I’m not flying with the people who say Two Towers was bad, but LOL at it deserving Best Picture.
Gangs of New York sucks. It was fine as an acting piece for DDL, Cameron Diaz continued her evolution from innocent bombshell to real person who does real things, and Leo DiCaprio still looked a little ridiculous with his goatie given that this was released at the same time as Catch Me If You Can, in which he played a conman teenager absurdly fooling everyone into thinking he’s a Pan Am pilot despite not even yet graduating high school.
Yep this is correct. Then Aragorn releases the invincible ghost army while Sauron is still alive. Dude, don’t release that fucking invincible ghost army until Sauron is defeated.
Gangs of New York is Scorsese, so it can’t really be BAD, but I wouldn’t blame anyone for only watching it once.
Tough to know if you’d like The Hours. Very small-scope stories about interconnected lives throughout several decades. Nicole Kidman turns in an Oscar-worthy performance as Virginia Wolf. Meryl Streep kills it as usual, as does the queen Julianne Moore. Ed Harris and John C. Reilly turn in their own heartbreaking performances.
And good lord, the soundtrack.
If it at all looks to your taste, I would give it a shot.
The original Alien III screenplay (1987) by cyberpunk author William Gibson never reached production. Early director Renny Harlin had rejected it and by the time the final Alien³ (1992) reached production with director David Fincher, the 1987 script (with its Soviet-Union-inspired United Progressive Peoples component of characters) was out-dated. David Fincher had his own ideas on top of an interim Vincent Ward screenplay. The final product ended up being a mixed bag with the studio taking the production away from Fincher to the point that he has disavowed it along with the later re-edits that were made.
For the 40th Anniversary of the original Alien (1979) movie, Audible Studios commissioned an audio dramatization of the Gibson screenplay. Dramatist and director Dirk Maggs has made a fantastic audio enactment of the screenplay and has enhanced it considerably with added scenes and characters.

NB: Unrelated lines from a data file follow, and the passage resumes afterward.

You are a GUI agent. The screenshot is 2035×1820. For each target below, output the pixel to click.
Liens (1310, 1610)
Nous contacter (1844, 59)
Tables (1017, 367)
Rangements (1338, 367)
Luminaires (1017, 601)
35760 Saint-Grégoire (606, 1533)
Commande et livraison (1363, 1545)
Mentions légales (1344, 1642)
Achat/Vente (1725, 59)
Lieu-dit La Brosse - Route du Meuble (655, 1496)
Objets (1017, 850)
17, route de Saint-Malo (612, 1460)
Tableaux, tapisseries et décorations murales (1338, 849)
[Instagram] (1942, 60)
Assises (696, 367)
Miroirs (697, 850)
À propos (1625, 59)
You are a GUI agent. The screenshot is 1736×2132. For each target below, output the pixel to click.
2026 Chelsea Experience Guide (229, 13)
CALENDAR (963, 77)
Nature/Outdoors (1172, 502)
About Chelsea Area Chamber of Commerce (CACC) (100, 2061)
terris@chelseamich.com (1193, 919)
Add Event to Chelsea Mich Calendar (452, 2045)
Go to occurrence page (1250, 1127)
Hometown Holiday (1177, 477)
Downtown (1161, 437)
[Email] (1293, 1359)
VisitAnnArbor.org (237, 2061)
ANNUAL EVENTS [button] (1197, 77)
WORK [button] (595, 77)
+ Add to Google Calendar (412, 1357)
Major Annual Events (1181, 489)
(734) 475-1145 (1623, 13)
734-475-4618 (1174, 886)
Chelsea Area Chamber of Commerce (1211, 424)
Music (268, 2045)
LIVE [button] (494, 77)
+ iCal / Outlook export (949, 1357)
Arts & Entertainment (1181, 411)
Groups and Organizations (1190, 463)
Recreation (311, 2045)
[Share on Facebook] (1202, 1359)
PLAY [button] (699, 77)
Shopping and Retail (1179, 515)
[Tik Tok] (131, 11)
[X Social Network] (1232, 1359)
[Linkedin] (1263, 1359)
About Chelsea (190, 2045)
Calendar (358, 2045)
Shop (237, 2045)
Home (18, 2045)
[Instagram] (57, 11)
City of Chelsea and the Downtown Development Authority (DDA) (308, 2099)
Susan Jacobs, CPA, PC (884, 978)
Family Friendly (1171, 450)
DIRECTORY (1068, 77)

A radio drama of William Gibson’s unproduced Alien 3 script, starring Michael Bien (Hicks) and Lance Henrickson (Bishop)!!! Wowowowowow
“The production is absolutely stellar; it is a full-on full-cast dramatic presentation, with sound effects and the smell of buttered popcorn in the air. The two hour length and pacing is the same as a motion picture; so this is as close as we’re ever going to get to the ALIEN III that might have been.”